And that is true. Before inventing the Apple II home computer and co-founding that company, Wozniak, the code-monkey maestro, Silicon Valley icon and self-described "engineer for life," worked for Atari in the early 1970s. One of his first modernizations was to radically reduce the number of computer chips required for arcade video games.

And yet, some 44 years later, participating in the inaugural event of the Audi Speakers Forum in Toronto this past Wednesday evening, Wozniak was the opposite of economical. In a "fireside chat" held in a conference room at the Four Seasons Hotel, the CBC's Dwight Drummond was more bystander than moderator as Wozniak spoke indefatigably – about his love of nerdy pranks, his relationship with Siri, his childhood ambitions and his golden days of invention.

Was he being paid by the word?

"I had magic pouring out of me for 10 years," Wozniak said to a group of 150 or so professionals, not geeks. He also had tales and nuggets of wisdom pouring out of him for about 60 minutes, his audience feeding on his every utterance as if they were the smoked salmon snacks served earlier at the reception. At the end of what could only be described as a performance, Wozniak and Drummond and the Audi Canada president (and spiffy German import) Daniel Weissland all roughly said the same thing, that "we could talk all night." And nobody doubted that the Woz could do that and then some.

Source data:
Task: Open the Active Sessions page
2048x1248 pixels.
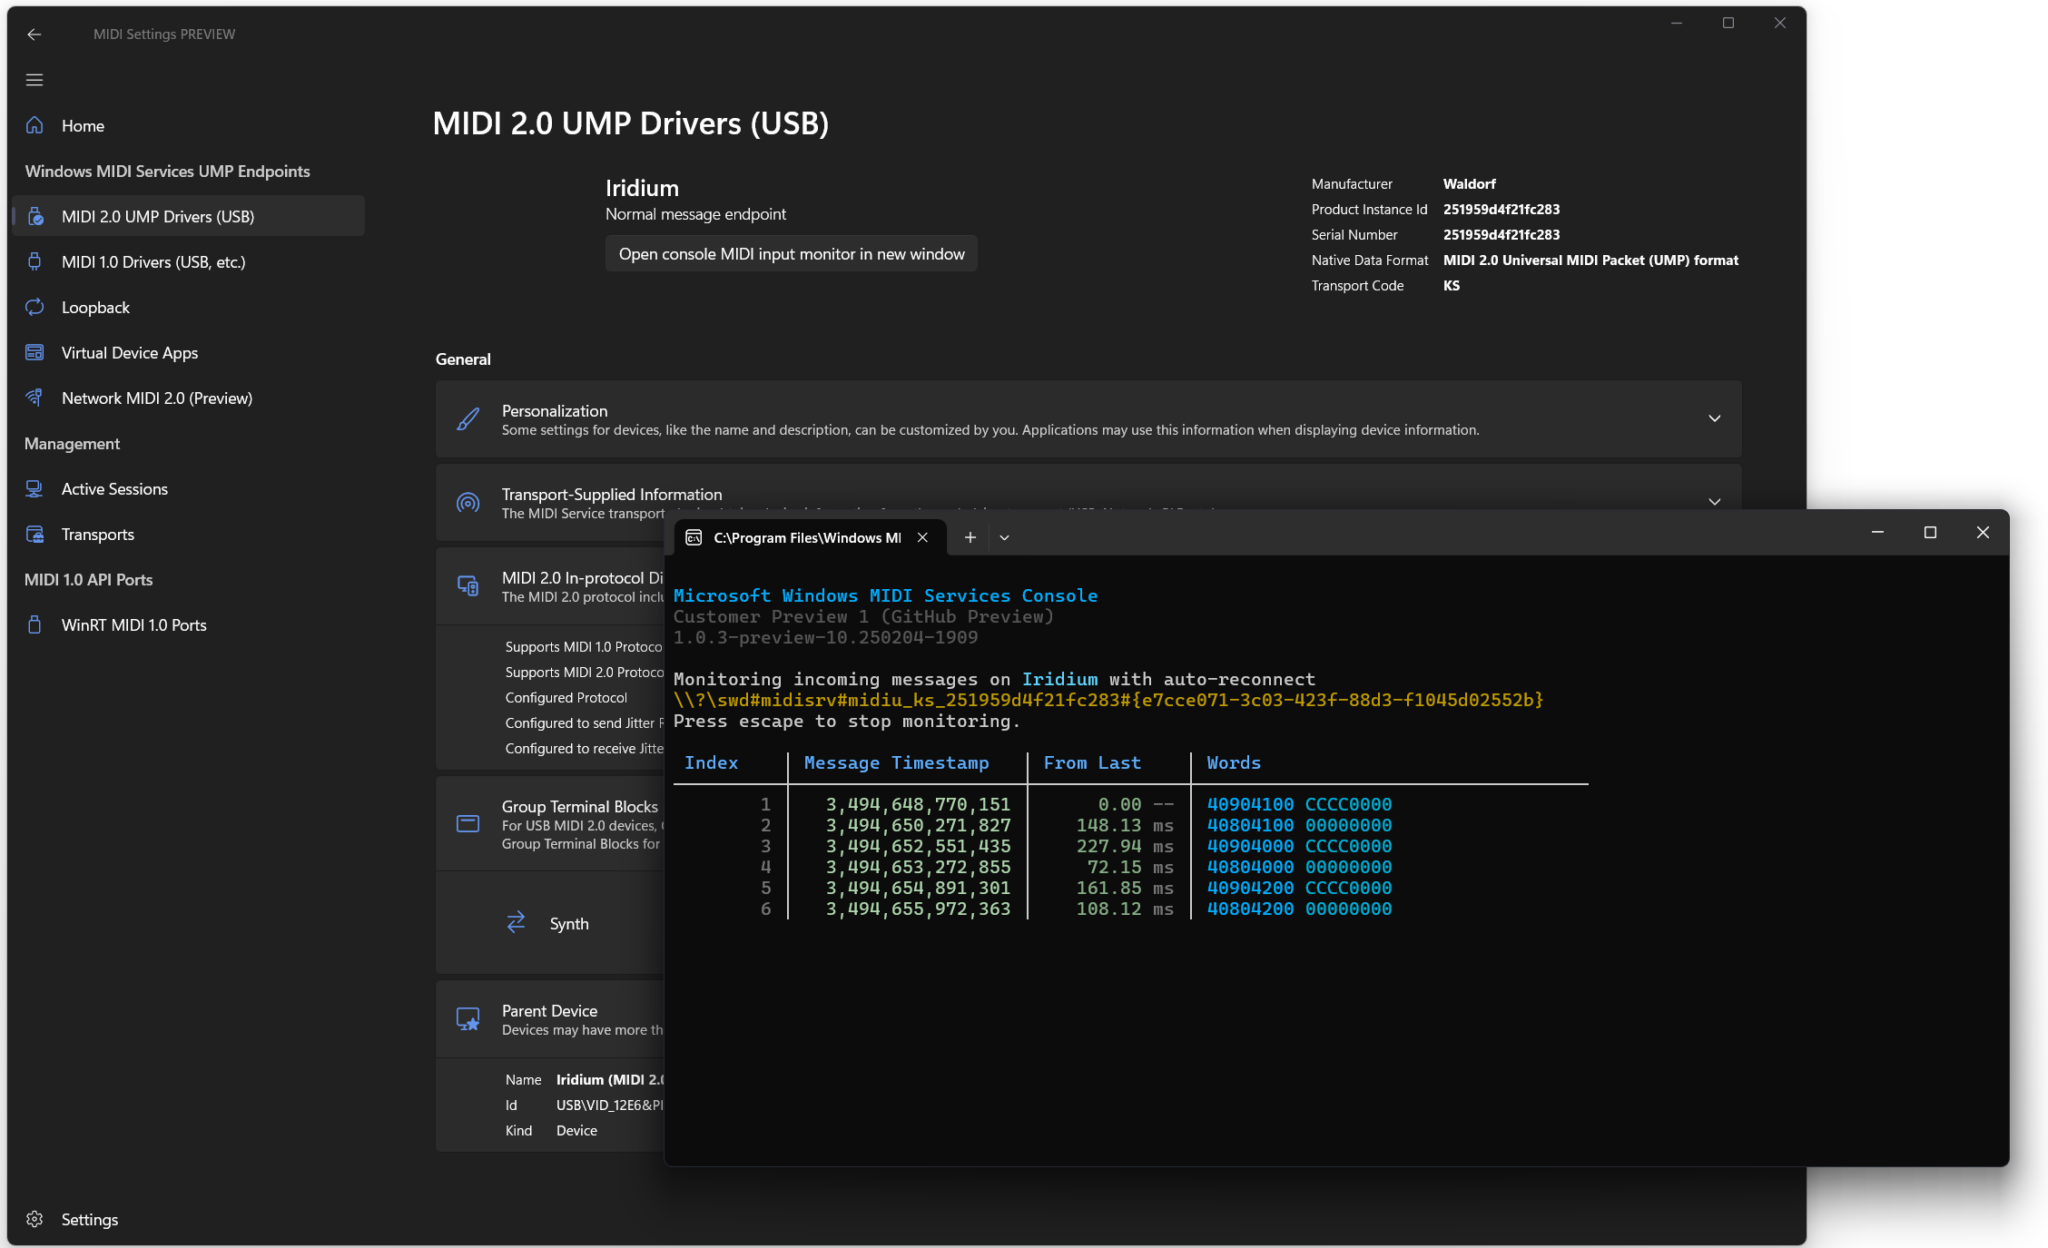Action: pyautogui.click(x=115, y=488)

Instruction:
Retype the Wozniak passage above, everything from "And that is" down to "by the word?", without changing a word or a punctuation mark.

Task result:
And that is true. Before inventing the Apple II home computer and co-founding that company, Wozniak, the code-monkey maestro, Silicon Valley icon and self-described "engineer for life," worked for Atari in the early 1970s. One of his first modernizations was to radically reduce the number of computer chips required for arcade video games.

And yet, some 44 years later, participating in the inaugural event of the Audi Speakers Forum in Toronto this past Wednesday evening, Wozniak was the opposite of economical. In a "fireside chat" held in a conference room at the Four Seasons Hotel, the CBC's Dwight Drummond was more bystander than moderator as Wozniak spoke indefatigably – about his love of nerdy pranks, his relationship with Siri, his childhood ambitions and his golden days of invention.

Was he being paid by the word?